A very dear friend asked me a few days ago when I would be at the 100 Day mark and when I looked I realised it was today. So yes 100 days and like so many fellow exboozebloggers I’m slightly amazed that I have reached this point. The feeling I have? I’d say it’s a calm, satisfied, proud and yet a not complacent feeling. There’s a little bit of relief mixed in too; relief that the anxiety, deprivation and feeling of being denied and resentful are slowly but surely subsiding. Is there a single word for this mix of feelings? The Germans would surely have one or be able to make one up, so in the spirit of Shakespeare who loved making up new words I’m going to coin a new word for this heady mix of feelings. Here goes, I feel “ubersobrenicalmsatisfigolent” a catchy word you’ll surely agree and which I am immediately going to trademark and send to the OED for inclusion in next year’s dictionary.
So yes, feeling unexpectedly good about being sober and like Anne in her nomorebeer blog I had an experience that gave me a real awareness that much has changed in my relationship to alcohol. I was in London at the weekend for an old friend’s 60th birthday celebrations. I knew this was on the horizon when I stopped drinking and was secretly dreading the ocassion. Same old stuff; would I be able to enjoy the ocassion, would I spend my time miserably pining for a drink etc etc. The key thing was that I had 3 months under my belt and had experienced a few pub, social, restaurant type events. The world had not ended and so I approached the weekend feeling fairly confident in my powers of staying AF. In truth it was fairly easy. It helped that we ended up playing ping pong in one of those noisy sport based bars they have now in London, but I really didn’t feel the inclination to drink. It was like the years of conditioning were breaking down around me. I watched as people gradually got drunk and its so easy to spot the real drinkers in a group, the ones who order extra drinks between drinks. Towards the end of the evening I actually wasn’t enjoying the evening much and not becasue I was not drinking. It was just a bit boring. It struck me, as others have also pointed out, that before as a drinker I would have drunk a lot and after a two day hangover might have said, “oh yeh, had a great time on Saturday… blah blah” and it would have been the drink making it seem like it was a fun night when in reality it wasn’t. I then thought about all those nights when I did drink copiously in a desperate attempt to make it seem I was having a great time. I did have some good times when drinking, for sure, but I think a lot of the drinking ocassions I experienced were average at best, needing booze to create the impression, the illusion of good times.
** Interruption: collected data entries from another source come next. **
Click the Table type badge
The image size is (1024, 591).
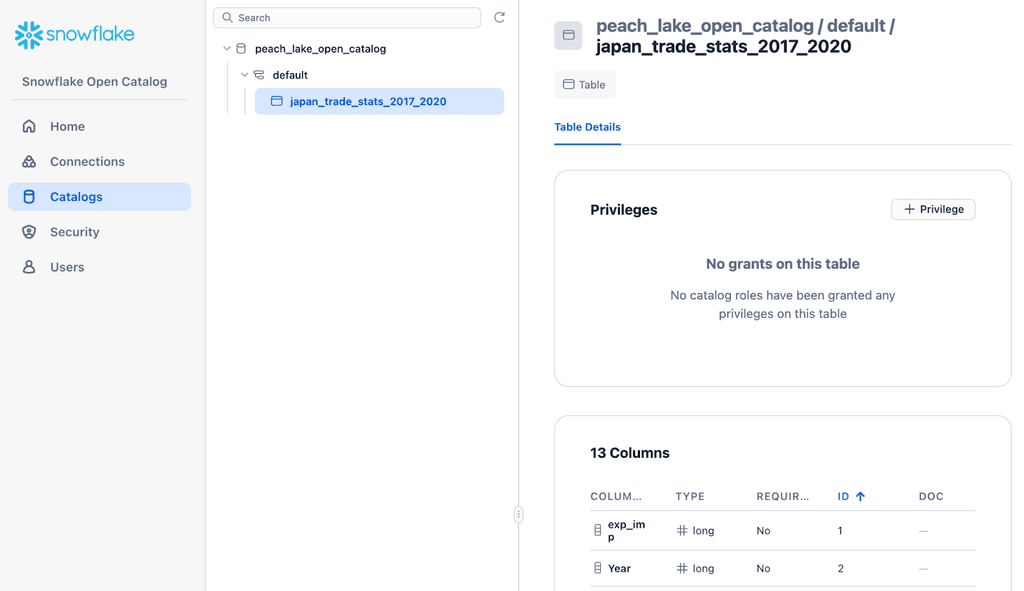(584, 84)
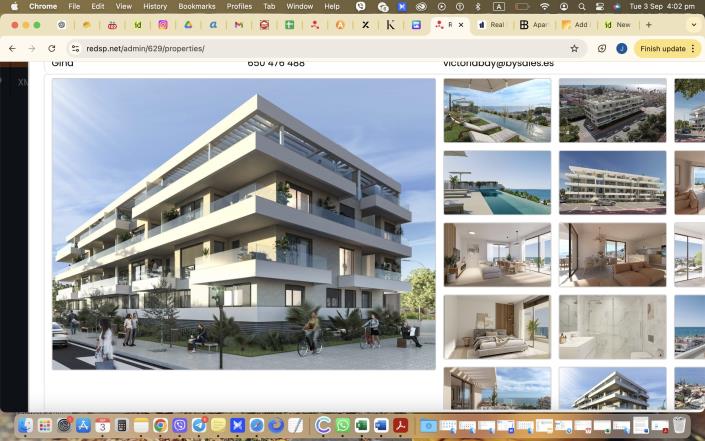
Task: Reload the current page
Action: coord(52,48)
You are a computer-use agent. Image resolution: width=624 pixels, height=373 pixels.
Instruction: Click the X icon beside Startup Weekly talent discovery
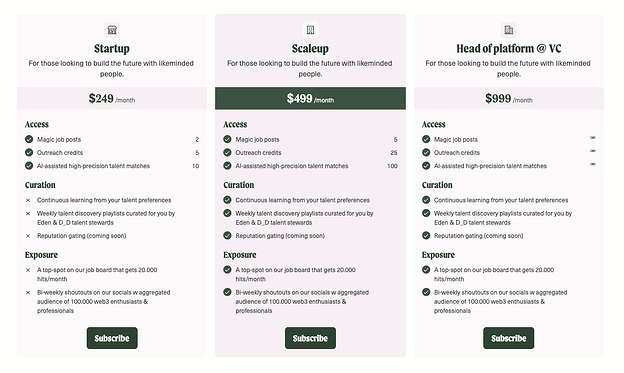[x=28, y=213]
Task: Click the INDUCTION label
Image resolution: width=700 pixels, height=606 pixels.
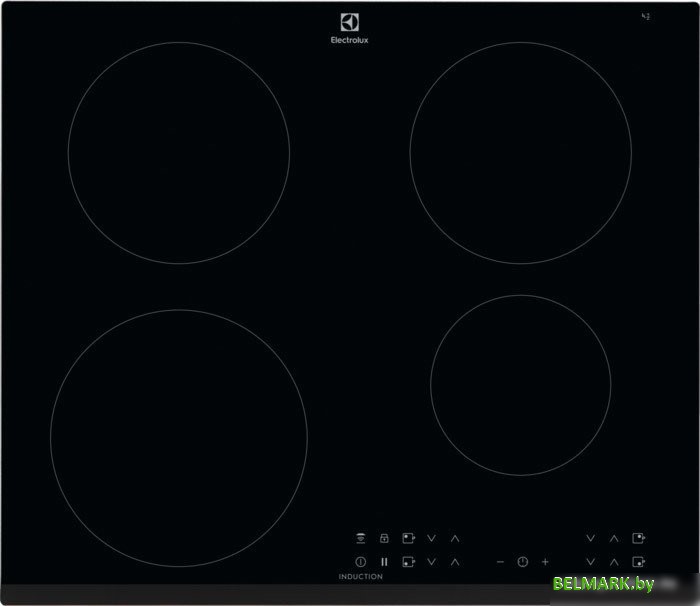Action: tap(360, 577)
I know what for me makes a good time ; chatting to friends, walks, laughing, listening to and playing music, cuddles , good food, games. On Saturday I looked around the bar at one point and could see slurring words, nascent hangovers, women in their 60s groping young waiters. It was all a bit grim and I felt so good being sober. Anne’s last post was saying something similar and I put a comment that ,”this drinking season may well reinforce rather than threaten our sobriety.” and this has happened for me. I’m feeling increasingly lucky and pleased to be free of drinking. I’ve had enough of the language of denial, of being tested. Stuff your tests, I’m done with drinking, it’s not cool, it fucks you up and it doesn’t mean you are going to be happy. Like all drugs it peddles an illusion, it sells us a lie. Right, got that off my chest.
Sorry, got a little carried away there.
It’s coming up to Christmas, great. Lots of things to look forward to. Not a test in sight now, just calm, clear reinforcement of one of the best decisions I ever made. A warm feeling envelops me, not smugness , but pride, not complacency but a certainty, all feels calm. Yes I’m feeling “ubersobrenicalmsatisfigolent” all over again. Lovely.